Acqua minerale e acqua potabile – I parametri da controllare e i rischi per la salute

di Mariella Commenta

Acqua minerale e acqua potabile – I parametri da controllare e i rischi per la salute
Negli ultimi anni si è verificato un aumento del consumo di acqua minerale e di acquisto di filtri per purificare l’ acqua, che riflette la paura dei potenziali rischi dell’ acqua potabile.
L’ acqua potabile deve essere poco mineralizzata. Acque con residui fissi alti, che contengano cioè troppi sali minerali, provocano un sovraccarico nel sangue di elettroliti che devono essere eliminati dal filtraggio renale: l’ azione calcarea degli elettroliti non assimilabili nel tempo determina una incompleta depurazione del sangue e apre le porte alle malattie degenerative.
Questo meccanismo provoca la precipitazione di sali che sono all’ origine di calcificazioni dei tessuti dell’ organismo che rappresentano l’origine dell’ invecchiamento precoce:
– calcoli renali o biliari
– calcificazioni delle articolazioni e quindi artrite e artrosi
– arteriosclerosi per il depositarsi di placche calcifichi sulle arterie
– sordità, cataratta
– evoluzione verso problemi vascolari di tipo trombotico o degenerativo come il cancro.

I PARAMETRI IDEALI DELL’ ACQUA POTABILE
L’ acqua perfetta viene dalla profondità della terra, non dalla superficie e solo questo può garantirne le qualità:
– Ph leggermente acido tra 6-6,8
– Rh ridotto nell’ambito di 25-28
– Ro (serve per trovare il valore della quantificazione energetica) il più possibile alto per lo meno superiore a 6000 ohm

Un’ acqua così non ha presenza di batteri perché in un tale terreno non possono proliferare i germi patogeni.

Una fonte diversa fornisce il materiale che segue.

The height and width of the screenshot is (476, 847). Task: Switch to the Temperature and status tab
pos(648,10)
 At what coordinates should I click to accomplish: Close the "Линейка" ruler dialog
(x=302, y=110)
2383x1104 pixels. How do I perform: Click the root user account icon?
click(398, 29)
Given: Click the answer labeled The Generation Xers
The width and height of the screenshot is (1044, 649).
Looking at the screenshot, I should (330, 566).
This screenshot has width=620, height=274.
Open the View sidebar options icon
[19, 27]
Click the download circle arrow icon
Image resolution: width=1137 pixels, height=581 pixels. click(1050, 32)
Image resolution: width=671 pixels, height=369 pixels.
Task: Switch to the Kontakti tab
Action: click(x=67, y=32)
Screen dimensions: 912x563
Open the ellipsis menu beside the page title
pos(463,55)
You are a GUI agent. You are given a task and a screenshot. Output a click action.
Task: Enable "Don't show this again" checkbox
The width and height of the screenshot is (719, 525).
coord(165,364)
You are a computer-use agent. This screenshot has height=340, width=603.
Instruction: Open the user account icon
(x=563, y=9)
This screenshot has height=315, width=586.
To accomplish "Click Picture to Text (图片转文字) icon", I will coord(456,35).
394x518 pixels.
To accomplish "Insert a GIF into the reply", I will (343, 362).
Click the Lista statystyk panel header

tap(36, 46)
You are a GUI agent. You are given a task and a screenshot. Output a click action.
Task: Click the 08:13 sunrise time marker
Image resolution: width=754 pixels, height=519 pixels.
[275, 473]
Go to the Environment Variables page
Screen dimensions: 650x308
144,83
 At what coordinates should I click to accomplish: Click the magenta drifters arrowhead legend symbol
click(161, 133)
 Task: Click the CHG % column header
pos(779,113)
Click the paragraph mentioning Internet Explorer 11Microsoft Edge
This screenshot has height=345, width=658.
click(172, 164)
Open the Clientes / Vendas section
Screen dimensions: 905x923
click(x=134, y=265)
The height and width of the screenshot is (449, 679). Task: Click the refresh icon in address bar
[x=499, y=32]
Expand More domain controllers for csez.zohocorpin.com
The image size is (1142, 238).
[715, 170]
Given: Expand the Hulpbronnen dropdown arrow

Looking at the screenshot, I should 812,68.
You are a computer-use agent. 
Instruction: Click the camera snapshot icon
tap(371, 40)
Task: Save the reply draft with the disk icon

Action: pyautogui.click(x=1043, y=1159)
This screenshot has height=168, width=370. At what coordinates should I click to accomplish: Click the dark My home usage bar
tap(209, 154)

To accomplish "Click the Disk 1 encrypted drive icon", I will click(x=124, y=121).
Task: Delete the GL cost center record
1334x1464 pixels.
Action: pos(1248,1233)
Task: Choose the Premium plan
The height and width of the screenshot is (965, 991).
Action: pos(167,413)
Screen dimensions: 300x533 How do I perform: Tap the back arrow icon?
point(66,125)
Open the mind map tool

La formula che esprime la quantificazione energetica è importante per valutare qualsiasi liquido, non solo l’ acqua e va tenuto presente che minore è il suo valore tanto migliore è l’ acqua considerata. Un valore maggiore di 30uW non può essere considerato accettabile.

IL PERICOLO DEI NITRATI NELL’ ACQUA
Altro problema importantissimo è quello riferibile alla presenza dei nitrati che non devono superare certi limiti perché, tendendo a trasformarsi nell’organismo in nitriti e legandosi alle ammine presenti nel corpo, formano nitrosammine cancerogene.
I nitrati spesso presenti in quantità superiori al limite consentito derivano da:
– fertilizzanti usati in agricoltura
– liquami degli allevamenti animali
– perdite da impianti fognari

Una volta penetrata nel suolo una parte viene assorbita dalle radici delle piante e dai batteri e una parte raggiunge la falda dalla quale gli acquedotti si approvigionano.